▸ **INSTRUCTIONS TO FOLLOW**
From the line that contains "Where should I click to: Click the tk" through the line that contains "1069x1120 pixels.", output every line of the listing below exactly and leave out all the rest.

*** Opening of DATASET CONTENT ***

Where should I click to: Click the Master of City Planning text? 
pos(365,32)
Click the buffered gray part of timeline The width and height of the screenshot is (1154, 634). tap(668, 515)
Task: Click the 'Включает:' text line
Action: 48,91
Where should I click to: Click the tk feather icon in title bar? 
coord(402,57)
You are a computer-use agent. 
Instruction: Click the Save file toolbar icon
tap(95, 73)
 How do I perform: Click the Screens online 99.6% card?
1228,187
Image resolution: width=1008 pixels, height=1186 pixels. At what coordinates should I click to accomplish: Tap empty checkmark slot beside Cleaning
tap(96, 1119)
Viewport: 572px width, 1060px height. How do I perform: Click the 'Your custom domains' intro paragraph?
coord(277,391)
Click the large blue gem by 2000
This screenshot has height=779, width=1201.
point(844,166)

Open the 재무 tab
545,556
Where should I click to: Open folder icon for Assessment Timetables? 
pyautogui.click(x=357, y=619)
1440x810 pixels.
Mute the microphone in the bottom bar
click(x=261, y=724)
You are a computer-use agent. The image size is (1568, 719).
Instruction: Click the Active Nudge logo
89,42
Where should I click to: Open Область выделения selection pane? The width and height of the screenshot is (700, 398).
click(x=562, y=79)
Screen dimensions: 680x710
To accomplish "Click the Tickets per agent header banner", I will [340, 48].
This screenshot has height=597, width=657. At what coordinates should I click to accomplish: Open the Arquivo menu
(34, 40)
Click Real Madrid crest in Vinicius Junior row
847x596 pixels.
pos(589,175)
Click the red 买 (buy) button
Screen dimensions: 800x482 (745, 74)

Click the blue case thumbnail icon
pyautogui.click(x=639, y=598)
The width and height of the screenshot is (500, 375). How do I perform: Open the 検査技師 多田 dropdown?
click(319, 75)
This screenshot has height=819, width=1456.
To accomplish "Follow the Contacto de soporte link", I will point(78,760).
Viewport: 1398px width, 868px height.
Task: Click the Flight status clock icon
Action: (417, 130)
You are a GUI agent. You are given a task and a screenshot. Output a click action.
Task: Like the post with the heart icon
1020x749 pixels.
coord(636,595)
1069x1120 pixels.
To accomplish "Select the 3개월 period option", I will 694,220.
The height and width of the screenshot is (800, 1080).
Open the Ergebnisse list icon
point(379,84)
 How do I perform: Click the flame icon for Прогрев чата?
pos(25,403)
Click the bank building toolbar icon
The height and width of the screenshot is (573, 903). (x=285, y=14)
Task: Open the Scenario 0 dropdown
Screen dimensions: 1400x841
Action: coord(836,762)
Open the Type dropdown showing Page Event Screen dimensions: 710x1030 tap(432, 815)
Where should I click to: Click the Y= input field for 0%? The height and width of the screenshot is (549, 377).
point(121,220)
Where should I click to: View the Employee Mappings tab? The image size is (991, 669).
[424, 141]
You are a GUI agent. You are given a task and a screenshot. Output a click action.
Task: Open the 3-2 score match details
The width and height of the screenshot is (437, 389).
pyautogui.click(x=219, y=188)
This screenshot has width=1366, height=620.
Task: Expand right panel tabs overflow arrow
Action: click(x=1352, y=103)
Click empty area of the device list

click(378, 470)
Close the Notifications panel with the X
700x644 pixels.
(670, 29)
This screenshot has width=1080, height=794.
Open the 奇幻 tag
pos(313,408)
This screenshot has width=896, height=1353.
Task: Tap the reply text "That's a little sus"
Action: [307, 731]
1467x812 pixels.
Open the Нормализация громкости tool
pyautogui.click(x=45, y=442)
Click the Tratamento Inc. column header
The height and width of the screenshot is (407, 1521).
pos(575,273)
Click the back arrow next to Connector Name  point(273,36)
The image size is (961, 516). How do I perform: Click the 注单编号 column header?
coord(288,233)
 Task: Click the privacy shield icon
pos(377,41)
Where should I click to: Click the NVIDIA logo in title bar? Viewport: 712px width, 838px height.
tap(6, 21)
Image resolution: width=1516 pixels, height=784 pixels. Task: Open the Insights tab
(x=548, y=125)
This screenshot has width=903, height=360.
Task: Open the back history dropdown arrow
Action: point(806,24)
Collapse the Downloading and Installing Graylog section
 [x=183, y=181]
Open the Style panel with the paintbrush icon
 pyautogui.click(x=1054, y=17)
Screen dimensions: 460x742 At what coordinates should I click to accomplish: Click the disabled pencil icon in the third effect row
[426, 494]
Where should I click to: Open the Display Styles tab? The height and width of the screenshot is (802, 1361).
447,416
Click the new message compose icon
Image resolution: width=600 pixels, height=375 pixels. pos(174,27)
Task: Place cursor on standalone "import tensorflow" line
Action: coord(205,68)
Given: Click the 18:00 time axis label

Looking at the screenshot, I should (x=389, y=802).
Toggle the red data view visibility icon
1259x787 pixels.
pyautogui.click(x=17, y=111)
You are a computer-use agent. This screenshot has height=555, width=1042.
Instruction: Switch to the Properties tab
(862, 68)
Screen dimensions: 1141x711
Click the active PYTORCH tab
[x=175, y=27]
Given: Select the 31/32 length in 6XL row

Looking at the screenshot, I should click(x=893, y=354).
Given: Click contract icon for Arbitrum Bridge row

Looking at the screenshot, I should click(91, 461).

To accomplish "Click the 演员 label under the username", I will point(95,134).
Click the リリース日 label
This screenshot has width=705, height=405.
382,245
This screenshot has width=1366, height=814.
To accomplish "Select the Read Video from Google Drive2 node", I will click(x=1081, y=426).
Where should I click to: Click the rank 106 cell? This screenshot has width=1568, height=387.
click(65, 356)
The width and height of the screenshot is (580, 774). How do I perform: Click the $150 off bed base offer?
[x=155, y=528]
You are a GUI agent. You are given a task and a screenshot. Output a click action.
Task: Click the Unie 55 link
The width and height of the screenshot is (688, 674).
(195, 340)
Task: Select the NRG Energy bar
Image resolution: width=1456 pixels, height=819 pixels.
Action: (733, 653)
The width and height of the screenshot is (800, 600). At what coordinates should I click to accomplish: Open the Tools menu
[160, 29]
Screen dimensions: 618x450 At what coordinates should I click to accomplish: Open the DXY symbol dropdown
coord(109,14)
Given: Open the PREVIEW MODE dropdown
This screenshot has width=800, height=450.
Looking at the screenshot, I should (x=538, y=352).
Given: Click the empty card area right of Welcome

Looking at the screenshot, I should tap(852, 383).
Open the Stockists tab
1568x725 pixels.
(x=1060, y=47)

*** Close of DATASET CONTENT ***

▸ **YOUR RESPONSE**
Where should I click to: Click the tk feather icon in title bar? 
coord(402,57)
You are a computer-use agent. 
Instruction: Click the Save file toolbar icon
tap(95, 73)
 How do I perform: Click the Screens online 99.6% card?
1228,187
Image resolution: width=1008 pixels, height=1186 pixels. At what coordinates should I click to accomplish: Tap empty checkmark slot beside Cleaning
tap(96, 1119)
Viewport: 572px width, 1060px height. How do I perform: Click the 'Your custom domains' intro paragraph?
coord(277,391)
Click the large blue gem by 2000
This screenshot has height=779, width=1201.
point(844,166)

Open the 재무 tab
545,556
Where should I click to: Open folder icon for Assessment Timetables? 
pyautogui.click(x=357, y=619)
1440x810 pixels.
Mute the microphone in the bottom bar
click(x=261, y=724)
You are a computer-use agent. The image size is (1568, 719).
Instruction: Click the Active Nudge logo
89,42
Where should I click to: Open Область выделения selection pane? The width and height of the screenshot is (700, 398).
click(x=562, y=79)
Screen dimensions: 680x710
To accomplish "Click the Tickets per agent header banner", I will [340, 48].
This screenshot has height=597, width=657. At what coordinates should I click to accomplish: Open the Arquivo menu
(34, 40)
Click Real Madrid crest in Vinicius Junior row
847x596 pixels.
pos(589,175)
Click the red 买 (buy) button
Screen dimensions: 800x482 (745, 74)

Click the blue case thumbnail icon
pyautogui.click(x=639, y=598)
The width and height of the screenshot is (500, 375). How do I perform: Open the 検査技師 多田 dropdown?
click(319, 75)
This screenshot has height=819, width=1456.
To accomplish "Follow the Contacto de soporte link", I will point(78,760).
Viewport: 1398px width, 868px height.
Task: Click the Flight status clock icon
Action: (417, 130)
You are a GUI agent. You are given a task and a screenshot. Output a click action.
Task: Like the post with the heart icon
1020x749 pixels.
coord(636,595)
1069x1120 pixels.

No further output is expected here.